O restante da reunião não apenas foi tenso, mas ficou evidente o desconforto de muitos com Gustavo e, de modo similar, o dele com a abordagem da Diretoria. Outras farpas foram trocadas de ambos os lados, durante as discussões. Ele chegou a provocar a Diretoria em alguns outros momentos com comentários ácidos. Insinuou que não via muita gente engajada em lutar contra as corporações, chamou-os, recorrentemente de burocratas, mas também foi alvo de muitos comentários maldosos. Houve quem insinuasse que quando o aceitaram na resistência acreditavam na sua capacidade, mas que depois de ano a única coisa efetiva que produziu foi um relatório sobre a ação da megacorporação União, da qual havia saído, e alguns planos de ação e gráficos de andamento de pesquisas que já estavam consideralvelmente atrasados. Outro comentário maldoso sugeria que se Gustavo havia desertado da União haveria razões para suspeitar que poderia fazê-lo novamente, mas desta vez com o Comando Imuno, que havi recebido ele e Nora. Este comentário, entretanto, marcou o final das alfinetadas, pois atingiu diretamente Nora, que também havia desertado da União juntamente com Gustavo.

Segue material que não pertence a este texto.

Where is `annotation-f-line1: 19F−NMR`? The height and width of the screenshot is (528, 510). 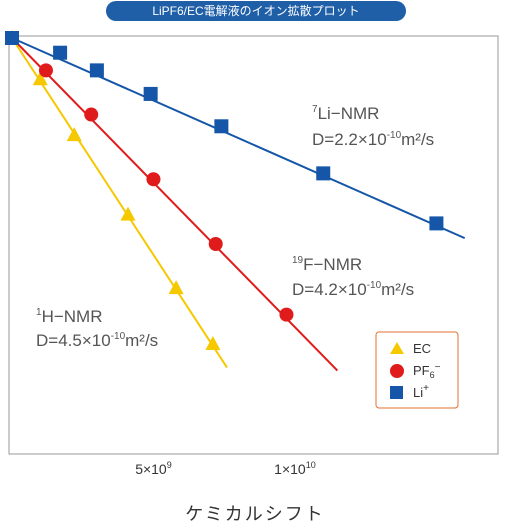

Ela simplesmente se levantou e saiu da sala de reunião sem se despedir ou emitir qualquer som para desconforto de todos, inclusive Gustavo. Ao contrário da impressão negativa que Gustavo causava com seus comentários cáusticos, Nora era respeitada por todos e reconhecida como uma das figuras mais ativas e competentes da resistência.

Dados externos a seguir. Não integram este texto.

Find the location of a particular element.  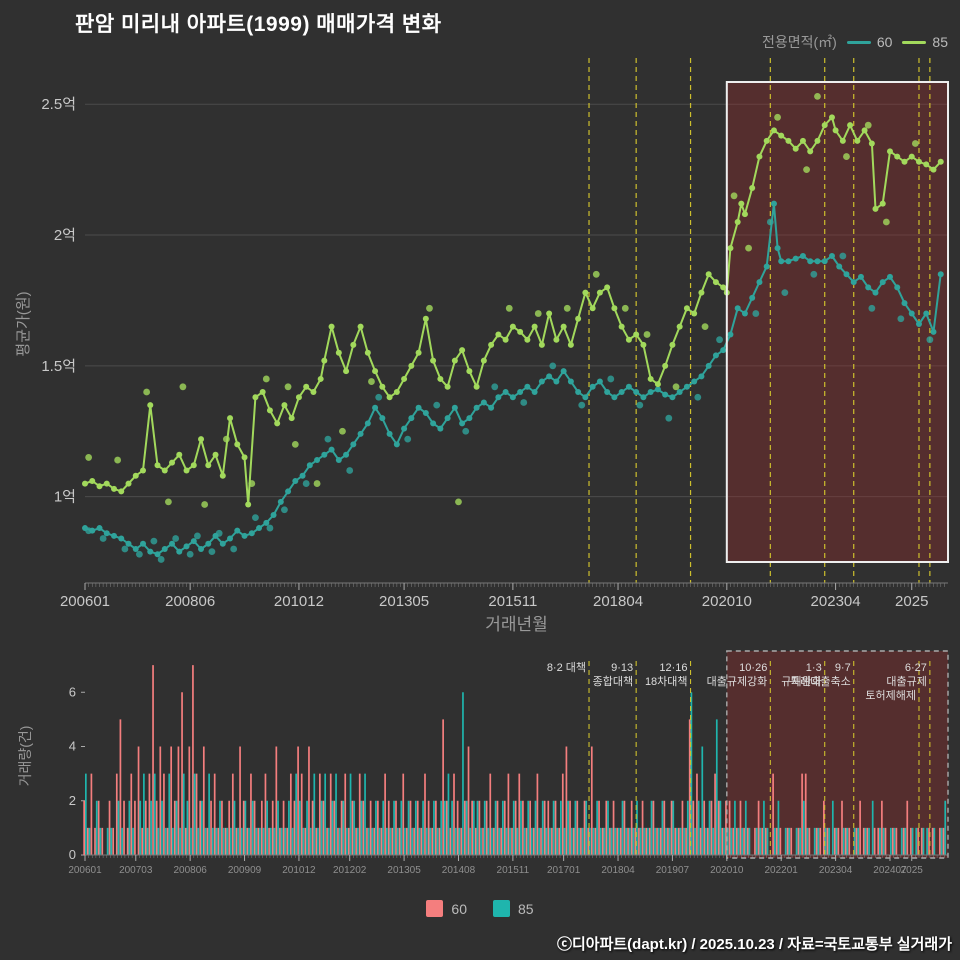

Na verdade, os integrantes do Comando Imuno não suspeitavam que os comportamentos de ambos haviam sido planejados anos antes, quando descobriram o que de fato ocorria na União, ou seja, como esta megacorporação e algumas rivais controlavam mentalmente milhões de pessoas por manipulação biotecnológica desde o fim da Segunda Guerra Mundial. Gustavo e Nora resolveram que, apesar de ambos serem igualmente competentes, Gustavo agiria de forma relativamente negligente e inconveniente, enquanto ela exerceria plenamente seu potencial. A experiência anterior havia sido tão traumática e ambos se tornaram ligeiramente paranóicos com a possibilidade de que as mesmas situações viessem a se repetir.